[START OF Page]

This workshop is an overview of the practical aspects of scanning material for digitization projects. Topics will include basic terminology, a discussion of many popular file formats and the benefits and drawbacks of each, image and file size, image storage, and quality control. The speaker will also discuss the factors that need to be considered when deciding whether to do your own scanning or outsource to a vendor. Finally, the speaker will demonstrate good scanning techniques on CDLC's Epson scanner. Participants are invited to bring examples of items from their collections for scanning.

The registration deadline for this workshop is July 1. The registration form can be found here.

23 May 2008

Workshop - Friends Groups

Date: Thursday, June 12, 2008
Time: 9:30 AM - 11:30 AM

Join us for our June workshop, Friends Groups - How to Start One and How to Work Together. Please note that this workshop date does not follow our usual first Thursday meeting schedule.

Guest Speaker is Rebekkah Smith Aldrich, Coordinator of Member Information for the Mid-Hudson Library System. Rebekkah has worked extensively with Friends groups in the Mid-Hudson system, organizing Friends information sessions, and fascilitating an ongoing Friends support group.

The program may also be helpful to trustees and friends of your library.

In order to plan for handouts, please register with Kathy at kinsero@mvls.info.

[END OF Page]
[START OF Data section]

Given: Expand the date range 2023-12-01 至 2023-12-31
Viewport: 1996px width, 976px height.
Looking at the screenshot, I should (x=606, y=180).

[END OF Data section]

* [Work to complete]
Answer these from the workshop announcements:
1. What is the registration deadline for the scanning workshop?
2. What hours is the Friends Groups workshop scheduled for?
3. Who is the guest speaker for the Friends Groups workshop?

* [Exercise result]
1. July 1
2. 9:30 AM to 11:30 AM
3. Rebekkah Smith Aldrich, Coordinator of Member Information for the Mid-Hudson Library System